New Jersey Governor Chris ChristieOn Thursday New Jersey Governor Chris Christie vetoed an internet gambling bill that would have allowed New Jersey to become the first state in the U.S. to regulate and legalize online poker.

State Senator Raymond Lesniak introduced the bill but came out and said he saw no signs of the bill being revived any time soon. Lesniak blamed the casino giant Caesars Entertainment, formally known as Harrah’s Casino, which also owns the rights to the World Series of Poker event in Las Vegas, for the influence they had on the governor’s decision, as they were heavily opposed to the bill.

The Wall Street Journal quoted a Caesars Entertainment representative as saying, “We’ve always felt that the first focus should be trying to enact Federal legislation.”

Efforts at constructing a federal internet gambling framework had been stalled during the last Congress and have not yet been revisited. The Poker Players Alliance (PPA), a nonprofit group formed to speak on behalf and to protect poker players, were concerned that the New Jersey internet gambling bill would encourage fragmentation of online poker in the United Staes, which could potentially result in lowering player liquidities.

The WSJ also added the internet gambling bill’s effects were not completely understood, saying: “A nonpartisan legislative office in New Jersey said it could not estimate how much economic activity internet gaming would generate because of a lack of data on New Jersey residents’ online gambling habits.

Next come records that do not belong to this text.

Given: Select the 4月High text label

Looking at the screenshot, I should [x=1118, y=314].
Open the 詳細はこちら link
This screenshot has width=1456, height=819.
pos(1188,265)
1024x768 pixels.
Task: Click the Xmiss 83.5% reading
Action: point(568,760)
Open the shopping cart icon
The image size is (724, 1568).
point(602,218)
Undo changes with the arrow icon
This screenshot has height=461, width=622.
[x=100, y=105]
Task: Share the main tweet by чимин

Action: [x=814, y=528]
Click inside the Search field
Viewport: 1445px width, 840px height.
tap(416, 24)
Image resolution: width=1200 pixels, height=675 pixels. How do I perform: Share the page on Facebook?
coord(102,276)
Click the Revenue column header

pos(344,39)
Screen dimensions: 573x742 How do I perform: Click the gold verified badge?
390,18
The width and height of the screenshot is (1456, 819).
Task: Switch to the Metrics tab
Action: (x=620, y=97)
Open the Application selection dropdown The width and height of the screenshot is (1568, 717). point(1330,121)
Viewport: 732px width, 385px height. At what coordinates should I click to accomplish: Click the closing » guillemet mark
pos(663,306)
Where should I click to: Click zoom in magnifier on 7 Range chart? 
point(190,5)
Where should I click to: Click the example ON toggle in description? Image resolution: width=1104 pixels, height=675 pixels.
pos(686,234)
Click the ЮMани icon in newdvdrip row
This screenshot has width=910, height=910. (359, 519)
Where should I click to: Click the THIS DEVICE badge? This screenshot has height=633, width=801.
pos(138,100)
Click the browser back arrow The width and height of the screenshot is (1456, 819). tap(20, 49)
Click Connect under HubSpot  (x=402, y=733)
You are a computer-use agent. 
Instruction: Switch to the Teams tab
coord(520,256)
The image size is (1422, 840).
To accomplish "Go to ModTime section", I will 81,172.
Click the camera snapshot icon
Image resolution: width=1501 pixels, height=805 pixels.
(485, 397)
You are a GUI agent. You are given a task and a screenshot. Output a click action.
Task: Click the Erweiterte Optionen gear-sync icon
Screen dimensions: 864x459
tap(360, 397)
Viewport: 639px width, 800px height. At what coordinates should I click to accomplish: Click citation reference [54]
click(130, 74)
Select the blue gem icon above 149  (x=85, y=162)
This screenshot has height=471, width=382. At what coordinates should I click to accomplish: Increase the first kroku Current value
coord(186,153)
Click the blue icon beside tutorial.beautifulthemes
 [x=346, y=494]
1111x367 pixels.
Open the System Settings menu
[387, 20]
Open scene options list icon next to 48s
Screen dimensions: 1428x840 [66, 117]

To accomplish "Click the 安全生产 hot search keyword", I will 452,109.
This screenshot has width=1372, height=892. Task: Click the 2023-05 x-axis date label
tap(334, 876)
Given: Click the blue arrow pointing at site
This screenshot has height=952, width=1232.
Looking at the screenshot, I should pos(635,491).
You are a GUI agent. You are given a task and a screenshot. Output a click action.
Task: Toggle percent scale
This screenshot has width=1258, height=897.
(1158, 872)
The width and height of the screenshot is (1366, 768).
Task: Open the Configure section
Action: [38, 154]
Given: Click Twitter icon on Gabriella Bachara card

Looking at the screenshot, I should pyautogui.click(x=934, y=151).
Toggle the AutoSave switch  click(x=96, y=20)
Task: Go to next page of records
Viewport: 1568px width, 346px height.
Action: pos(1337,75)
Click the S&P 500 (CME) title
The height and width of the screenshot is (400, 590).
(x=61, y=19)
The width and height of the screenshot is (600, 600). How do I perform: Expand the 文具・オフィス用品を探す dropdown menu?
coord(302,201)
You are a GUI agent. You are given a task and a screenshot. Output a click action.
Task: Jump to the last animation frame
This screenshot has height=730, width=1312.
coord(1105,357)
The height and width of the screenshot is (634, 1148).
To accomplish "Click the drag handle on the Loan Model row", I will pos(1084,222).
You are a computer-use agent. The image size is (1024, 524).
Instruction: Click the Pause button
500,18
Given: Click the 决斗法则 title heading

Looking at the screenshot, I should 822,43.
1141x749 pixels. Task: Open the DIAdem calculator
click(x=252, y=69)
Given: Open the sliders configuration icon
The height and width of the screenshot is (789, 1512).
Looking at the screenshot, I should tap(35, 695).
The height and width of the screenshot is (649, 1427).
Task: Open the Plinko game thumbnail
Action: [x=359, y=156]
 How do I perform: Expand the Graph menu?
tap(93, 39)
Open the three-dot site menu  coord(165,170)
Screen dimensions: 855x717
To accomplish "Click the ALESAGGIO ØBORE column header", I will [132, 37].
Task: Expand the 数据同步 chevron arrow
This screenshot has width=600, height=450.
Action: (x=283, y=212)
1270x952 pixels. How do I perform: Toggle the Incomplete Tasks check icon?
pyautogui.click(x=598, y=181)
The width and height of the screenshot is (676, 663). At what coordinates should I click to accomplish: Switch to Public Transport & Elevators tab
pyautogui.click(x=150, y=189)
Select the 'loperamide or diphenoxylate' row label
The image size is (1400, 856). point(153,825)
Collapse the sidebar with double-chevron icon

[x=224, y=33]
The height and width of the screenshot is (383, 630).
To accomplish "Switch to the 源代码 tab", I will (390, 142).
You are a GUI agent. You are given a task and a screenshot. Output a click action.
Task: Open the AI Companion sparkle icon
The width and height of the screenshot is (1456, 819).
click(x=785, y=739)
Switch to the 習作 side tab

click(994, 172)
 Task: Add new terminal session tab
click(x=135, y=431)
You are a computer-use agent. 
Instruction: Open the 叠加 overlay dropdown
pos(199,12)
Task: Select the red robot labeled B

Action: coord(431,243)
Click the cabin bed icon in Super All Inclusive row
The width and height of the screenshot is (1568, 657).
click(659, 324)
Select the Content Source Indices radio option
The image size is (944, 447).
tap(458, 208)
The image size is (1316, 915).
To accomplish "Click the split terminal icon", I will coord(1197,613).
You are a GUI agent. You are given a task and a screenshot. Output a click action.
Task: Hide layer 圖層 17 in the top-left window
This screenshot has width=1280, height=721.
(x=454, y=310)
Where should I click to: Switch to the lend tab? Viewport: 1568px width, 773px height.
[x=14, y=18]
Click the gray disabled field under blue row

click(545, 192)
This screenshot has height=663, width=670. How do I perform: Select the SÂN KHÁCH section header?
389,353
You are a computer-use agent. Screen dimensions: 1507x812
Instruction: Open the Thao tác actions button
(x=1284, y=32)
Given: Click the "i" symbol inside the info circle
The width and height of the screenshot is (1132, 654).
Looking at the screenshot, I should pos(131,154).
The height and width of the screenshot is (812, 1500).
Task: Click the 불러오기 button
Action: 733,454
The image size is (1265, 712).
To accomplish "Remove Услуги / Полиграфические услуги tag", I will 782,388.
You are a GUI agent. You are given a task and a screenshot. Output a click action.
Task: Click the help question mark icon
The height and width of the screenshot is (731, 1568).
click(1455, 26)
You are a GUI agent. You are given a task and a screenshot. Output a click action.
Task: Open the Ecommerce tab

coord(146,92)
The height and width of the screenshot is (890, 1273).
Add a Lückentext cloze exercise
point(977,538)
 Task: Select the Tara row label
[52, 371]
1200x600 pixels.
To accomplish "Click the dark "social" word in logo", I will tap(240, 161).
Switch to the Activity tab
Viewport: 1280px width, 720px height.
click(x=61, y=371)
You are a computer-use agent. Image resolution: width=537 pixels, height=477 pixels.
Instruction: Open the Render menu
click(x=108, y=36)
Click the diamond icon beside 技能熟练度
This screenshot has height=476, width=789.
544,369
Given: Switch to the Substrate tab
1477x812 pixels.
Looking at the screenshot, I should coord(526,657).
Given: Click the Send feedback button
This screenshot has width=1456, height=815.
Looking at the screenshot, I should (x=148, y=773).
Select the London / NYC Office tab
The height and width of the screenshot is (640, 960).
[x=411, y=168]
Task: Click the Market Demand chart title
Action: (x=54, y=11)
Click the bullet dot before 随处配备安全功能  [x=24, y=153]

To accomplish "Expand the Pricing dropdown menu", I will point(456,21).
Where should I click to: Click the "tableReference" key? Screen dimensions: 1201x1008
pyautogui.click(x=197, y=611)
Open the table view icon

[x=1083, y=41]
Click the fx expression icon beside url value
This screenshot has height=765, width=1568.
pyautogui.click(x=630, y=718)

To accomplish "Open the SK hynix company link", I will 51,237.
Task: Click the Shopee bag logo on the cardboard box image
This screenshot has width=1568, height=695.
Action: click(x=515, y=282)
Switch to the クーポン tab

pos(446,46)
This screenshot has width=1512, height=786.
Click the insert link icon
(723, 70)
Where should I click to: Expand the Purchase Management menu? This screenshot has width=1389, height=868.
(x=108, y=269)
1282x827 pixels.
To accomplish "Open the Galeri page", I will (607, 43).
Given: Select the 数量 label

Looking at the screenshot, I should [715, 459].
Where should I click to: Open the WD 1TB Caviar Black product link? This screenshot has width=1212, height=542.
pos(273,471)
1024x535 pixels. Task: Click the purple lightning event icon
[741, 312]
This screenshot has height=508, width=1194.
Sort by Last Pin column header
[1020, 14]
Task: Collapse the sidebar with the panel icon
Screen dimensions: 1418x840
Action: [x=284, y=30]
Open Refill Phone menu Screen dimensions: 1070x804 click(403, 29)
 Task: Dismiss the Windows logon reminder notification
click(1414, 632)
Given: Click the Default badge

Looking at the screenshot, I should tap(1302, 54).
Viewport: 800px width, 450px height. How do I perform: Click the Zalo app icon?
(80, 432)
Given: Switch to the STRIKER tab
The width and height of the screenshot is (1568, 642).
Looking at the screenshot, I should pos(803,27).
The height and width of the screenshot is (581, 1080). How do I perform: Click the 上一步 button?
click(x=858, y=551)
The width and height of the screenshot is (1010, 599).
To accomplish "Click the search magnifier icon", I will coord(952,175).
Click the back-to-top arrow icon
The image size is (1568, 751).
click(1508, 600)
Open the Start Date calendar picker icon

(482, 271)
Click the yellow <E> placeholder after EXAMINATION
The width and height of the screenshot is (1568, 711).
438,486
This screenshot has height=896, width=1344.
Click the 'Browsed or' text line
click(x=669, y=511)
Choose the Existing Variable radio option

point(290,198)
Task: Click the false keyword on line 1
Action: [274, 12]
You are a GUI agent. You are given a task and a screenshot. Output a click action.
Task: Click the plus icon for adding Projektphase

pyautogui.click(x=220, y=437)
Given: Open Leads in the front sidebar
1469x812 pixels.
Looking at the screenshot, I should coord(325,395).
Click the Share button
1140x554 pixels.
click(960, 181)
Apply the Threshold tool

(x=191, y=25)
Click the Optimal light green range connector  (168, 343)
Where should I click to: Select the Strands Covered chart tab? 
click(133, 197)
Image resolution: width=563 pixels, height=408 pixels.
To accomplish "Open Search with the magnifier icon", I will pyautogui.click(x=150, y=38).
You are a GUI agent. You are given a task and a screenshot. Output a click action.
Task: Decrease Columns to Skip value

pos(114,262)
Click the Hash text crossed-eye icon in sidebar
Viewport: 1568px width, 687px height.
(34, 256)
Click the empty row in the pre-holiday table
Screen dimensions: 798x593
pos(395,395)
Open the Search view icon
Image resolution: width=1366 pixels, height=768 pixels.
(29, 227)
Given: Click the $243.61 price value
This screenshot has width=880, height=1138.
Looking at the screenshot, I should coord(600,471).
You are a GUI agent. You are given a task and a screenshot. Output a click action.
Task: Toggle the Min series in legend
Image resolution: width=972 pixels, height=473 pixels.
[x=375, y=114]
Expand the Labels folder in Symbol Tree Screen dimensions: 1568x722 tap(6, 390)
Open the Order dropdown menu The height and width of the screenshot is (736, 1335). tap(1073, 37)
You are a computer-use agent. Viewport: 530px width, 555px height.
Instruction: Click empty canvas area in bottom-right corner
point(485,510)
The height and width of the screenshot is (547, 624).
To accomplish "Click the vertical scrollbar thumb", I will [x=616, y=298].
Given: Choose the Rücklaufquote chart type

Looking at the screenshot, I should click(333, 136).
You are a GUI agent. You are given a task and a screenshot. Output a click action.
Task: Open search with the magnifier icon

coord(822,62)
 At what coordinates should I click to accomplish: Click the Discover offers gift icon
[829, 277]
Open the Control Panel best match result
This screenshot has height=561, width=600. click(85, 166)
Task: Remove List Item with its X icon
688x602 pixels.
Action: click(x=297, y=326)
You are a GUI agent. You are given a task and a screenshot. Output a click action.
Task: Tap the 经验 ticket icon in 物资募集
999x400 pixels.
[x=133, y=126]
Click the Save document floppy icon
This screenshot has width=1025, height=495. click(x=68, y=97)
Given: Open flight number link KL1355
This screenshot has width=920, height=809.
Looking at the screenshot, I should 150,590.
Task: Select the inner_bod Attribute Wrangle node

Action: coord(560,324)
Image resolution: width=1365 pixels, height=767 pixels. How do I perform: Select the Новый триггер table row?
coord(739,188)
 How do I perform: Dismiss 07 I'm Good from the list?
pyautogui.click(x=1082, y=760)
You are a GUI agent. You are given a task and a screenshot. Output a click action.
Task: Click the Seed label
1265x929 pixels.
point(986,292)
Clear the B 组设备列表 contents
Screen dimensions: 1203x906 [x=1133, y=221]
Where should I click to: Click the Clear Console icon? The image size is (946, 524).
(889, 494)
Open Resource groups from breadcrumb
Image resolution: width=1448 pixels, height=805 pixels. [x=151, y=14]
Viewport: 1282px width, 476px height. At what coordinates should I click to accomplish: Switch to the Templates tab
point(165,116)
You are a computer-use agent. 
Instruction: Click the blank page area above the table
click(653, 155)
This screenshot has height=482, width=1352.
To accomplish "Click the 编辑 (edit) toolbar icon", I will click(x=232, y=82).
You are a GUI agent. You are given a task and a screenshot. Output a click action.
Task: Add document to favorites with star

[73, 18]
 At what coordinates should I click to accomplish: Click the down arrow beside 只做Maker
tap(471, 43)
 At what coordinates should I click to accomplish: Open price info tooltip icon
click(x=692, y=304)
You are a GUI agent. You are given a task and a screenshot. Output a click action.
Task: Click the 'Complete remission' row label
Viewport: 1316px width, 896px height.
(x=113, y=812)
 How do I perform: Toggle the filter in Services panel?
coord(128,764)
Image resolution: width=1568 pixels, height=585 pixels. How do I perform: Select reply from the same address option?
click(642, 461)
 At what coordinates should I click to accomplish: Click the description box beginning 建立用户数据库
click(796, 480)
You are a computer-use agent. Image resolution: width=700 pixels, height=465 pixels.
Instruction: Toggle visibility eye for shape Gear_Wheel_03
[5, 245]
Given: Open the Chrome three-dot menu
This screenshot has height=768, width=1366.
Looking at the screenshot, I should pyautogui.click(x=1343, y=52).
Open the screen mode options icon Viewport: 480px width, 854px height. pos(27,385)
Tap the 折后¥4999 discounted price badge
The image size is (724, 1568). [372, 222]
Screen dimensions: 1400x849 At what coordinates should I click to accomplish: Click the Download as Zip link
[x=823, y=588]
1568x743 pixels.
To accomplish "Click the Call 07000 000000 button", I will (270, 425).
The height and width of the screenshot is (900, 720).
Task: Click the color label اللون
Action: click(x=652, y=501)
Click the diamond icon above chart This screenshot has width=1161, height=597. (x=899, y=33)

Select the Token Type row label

It also said the bill could prompt Atlantic City visitors to stay home and gamble from their laptops – or draw in new customers.”

The New Jersey bill would have allowed for the creation of web-based hubs in Atlantic City casinos, including Caesars Entertainment casino properties, to provide legalized poker and casino games for New Jersey residents. Such a move would create a huge economic boost to the Atlantic City area, allegedly creating $250 million in state revenues and 57,000 jobs in the first year, according to estimates from the Interactive Media Entertainment and Gaming Association.

In response to the veto Sen. Lesniak said he would work to get new legislation to the governor’s desk, “We need to work as quickly as possible to bring this bill back to the Governor’s desk and position Atlantic City to become the Silicon Valley of the high-tech gaming sector. New Jersey can still become the first state in the nation to offer legalized internet wagering and, by leading the way, we position the Garden State to reap the benefits of getting in on the ground floor of a multi-million dollar market.”